--- Exercise brief ---
Recast the part of the records that opens with the line containing "Identify the location of footer-manual-title: Persona®" and closes with the line containing "(150, 192)." as a two-column CSV headed request and response. Give one row per request with its answer, put each field in quotes, and replace any line breaks with spaces.

Saved entries
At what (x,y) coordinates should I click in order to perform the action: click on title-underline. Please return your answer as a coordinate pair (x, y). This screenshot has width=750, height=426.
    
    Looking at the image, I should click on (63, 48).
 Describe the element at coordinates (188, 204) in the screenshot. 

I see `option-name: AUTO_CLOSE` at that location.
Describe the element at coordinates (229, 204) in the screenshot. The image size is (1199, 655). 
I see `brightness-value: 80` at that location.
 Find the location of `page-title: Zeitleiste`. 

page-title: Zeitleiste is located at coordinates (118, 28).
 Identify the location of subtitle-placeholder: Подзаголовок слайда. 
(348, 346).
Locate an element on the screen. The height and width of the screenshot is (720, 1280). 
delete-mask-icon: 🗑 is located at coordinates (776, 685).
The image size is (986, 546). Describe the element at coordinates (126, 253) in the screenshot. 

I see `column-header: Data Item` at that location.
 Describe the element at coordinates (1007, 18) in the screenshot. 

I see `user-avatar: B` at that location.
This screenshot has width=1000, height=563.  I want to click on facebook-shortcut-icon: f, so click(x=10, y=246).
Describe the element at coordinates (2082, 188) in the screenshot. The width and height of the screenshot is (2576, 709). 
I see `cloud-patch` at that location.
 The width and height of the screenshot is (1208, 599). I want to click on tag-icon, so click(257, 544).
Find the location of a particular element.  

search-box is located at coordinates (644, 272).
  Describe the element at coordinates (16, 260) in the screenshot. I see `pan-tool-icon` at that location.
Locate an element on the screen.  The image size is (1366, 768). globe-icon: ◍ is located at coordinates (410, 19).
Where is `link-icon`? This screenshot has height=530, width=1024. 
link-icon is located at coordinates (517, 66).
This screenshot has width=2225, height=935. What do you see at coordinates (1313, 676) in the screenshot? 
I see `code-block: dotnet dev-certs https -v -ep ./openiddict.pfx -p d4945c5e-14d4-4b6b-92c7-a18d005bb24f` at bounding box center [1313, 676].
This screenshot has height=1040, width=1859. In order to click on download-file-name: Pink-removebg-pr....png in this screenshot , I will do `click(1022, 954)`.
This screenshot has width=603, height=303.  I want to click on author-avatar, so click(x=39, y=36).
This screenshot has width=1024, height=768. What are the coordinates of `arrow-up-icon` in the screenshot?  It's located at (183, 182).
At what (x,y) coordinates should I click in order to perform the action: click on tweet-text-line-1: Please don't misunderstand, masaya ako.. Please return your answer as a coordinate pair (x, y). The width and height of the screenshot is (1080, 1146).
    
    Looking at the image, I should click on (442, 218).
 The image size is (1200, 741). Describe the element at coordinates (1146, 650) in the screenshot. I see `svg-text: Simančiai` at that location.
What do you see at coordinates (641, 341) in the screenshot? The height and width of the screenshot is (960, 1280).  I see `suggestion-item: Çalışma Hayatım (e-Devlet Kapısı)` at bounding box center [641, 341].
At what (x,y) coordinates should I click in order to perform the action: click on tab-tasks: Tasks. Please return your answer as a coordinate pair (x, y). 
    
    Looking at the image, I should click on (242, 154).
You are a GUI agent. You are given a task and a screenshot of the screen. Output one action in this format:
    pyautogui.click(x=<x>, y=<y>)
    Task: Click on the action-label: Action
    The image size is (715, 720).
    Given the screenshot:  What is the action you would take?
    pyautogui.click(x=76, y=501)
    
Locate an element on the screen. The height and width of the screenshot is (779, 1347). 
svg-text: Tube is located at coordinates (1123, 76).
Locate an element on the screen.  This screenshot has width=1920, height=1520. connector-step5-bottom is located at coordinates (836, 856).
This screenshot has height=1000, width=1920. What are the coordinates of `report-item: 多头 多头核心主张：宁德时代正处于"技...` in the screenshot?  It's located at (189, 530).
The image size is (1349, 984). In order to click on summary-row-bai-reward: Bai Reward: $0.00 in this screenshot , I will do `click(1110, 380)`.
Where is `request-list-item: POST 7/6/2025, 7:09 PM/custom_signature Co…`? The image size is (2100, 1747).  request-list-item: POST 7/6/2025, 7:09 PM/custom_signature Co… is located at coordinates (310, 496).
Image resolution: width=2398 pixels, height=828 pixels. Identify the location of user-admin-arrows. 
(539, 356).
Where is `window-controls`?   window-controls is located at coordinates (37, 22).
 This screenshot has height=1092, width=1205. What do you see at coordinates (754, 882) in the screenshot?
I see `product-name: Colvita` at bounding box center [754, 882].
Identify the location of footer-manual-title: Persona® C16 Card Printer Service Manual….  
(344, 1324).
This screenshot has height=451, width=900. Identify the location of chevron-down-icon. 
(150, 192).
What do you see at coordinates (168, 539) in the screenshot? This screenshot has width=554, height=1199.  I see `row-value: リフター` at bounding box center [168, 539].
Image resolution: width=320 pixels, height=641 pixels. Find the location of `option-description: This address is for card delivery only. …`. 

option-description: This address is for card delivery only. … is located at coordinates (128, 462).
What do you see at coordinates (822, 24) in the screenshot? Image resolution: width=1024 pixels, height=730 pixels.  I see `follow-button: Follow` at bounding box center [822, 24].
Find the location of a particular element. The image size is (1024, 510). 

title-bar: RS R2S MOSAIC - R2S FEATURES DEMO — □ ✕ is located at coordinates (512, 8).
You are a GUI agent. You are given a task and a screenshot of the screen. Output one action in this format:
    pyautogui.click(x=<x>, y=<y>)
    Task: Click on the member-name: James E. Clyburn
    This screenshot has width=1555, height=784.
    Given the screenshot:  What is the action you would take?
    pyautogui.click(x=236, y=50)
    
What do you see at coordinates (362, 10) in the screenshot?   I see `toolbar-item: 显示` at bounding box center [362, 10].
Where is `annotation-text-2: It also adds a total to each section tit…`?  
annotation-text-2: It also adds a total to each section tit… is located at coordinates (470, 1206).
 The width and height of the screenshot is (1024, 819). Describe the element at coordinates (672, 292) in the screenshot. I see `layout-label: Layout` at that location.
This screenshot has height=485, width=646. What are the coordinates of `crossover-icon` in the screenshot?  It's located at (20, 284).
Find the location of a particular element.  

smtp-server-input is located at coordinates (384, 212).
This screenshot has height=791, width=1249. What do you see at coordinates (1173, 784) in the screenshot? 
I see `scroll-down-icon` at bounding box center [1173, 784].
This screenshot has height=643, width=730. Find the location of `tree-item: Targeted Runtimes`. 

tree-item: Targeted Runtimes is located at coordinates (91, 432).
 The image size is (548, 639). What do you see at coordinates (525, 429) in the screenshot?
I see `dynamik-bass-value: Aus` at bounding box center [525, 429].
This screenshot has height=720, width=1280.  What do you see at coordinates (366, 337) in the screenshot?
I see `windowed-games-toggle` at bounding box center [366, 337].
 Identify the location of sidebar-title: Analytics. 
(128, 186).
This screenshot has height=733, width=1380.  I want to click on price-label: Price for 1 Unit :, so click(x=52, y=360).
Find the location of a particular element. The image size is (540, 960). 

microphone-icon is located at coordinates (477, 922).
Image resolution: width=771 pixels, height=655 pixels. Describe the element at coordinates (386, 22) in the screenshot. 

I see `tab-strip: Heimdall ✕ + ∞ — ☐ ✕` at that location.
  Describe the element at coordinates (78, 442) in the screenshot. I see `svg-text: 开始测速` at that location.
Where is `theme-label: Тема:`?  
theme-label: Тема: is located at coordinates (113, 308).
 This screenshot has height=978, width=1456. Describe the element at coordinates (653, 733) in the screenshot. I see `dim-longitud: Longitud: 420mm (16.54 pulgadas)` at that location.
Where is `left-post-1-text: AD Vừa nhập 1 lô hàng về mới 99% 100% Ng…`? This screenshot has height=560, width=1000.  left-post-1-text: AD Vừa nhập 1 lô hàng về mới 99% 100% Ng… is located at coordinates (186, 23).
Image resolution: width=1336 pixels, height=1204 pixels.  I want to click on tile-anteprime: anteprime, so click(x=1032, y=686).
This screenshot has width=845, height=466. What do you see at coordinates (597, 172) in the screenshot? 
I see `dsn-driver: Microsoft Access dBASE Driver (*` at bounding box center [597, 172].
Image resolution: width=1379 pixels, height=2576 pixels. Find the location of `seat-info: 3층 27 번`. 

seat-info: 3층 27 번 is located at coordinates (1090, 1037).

--- Response to this task ---
request,response
"Identify the location of footer-manual-title: Persona® C16 Card Printer Service Manual….","(344, 1324)."
"This screenshot has height=451, width=900. Identify the location of chevron-down-icon.","(150, 192)."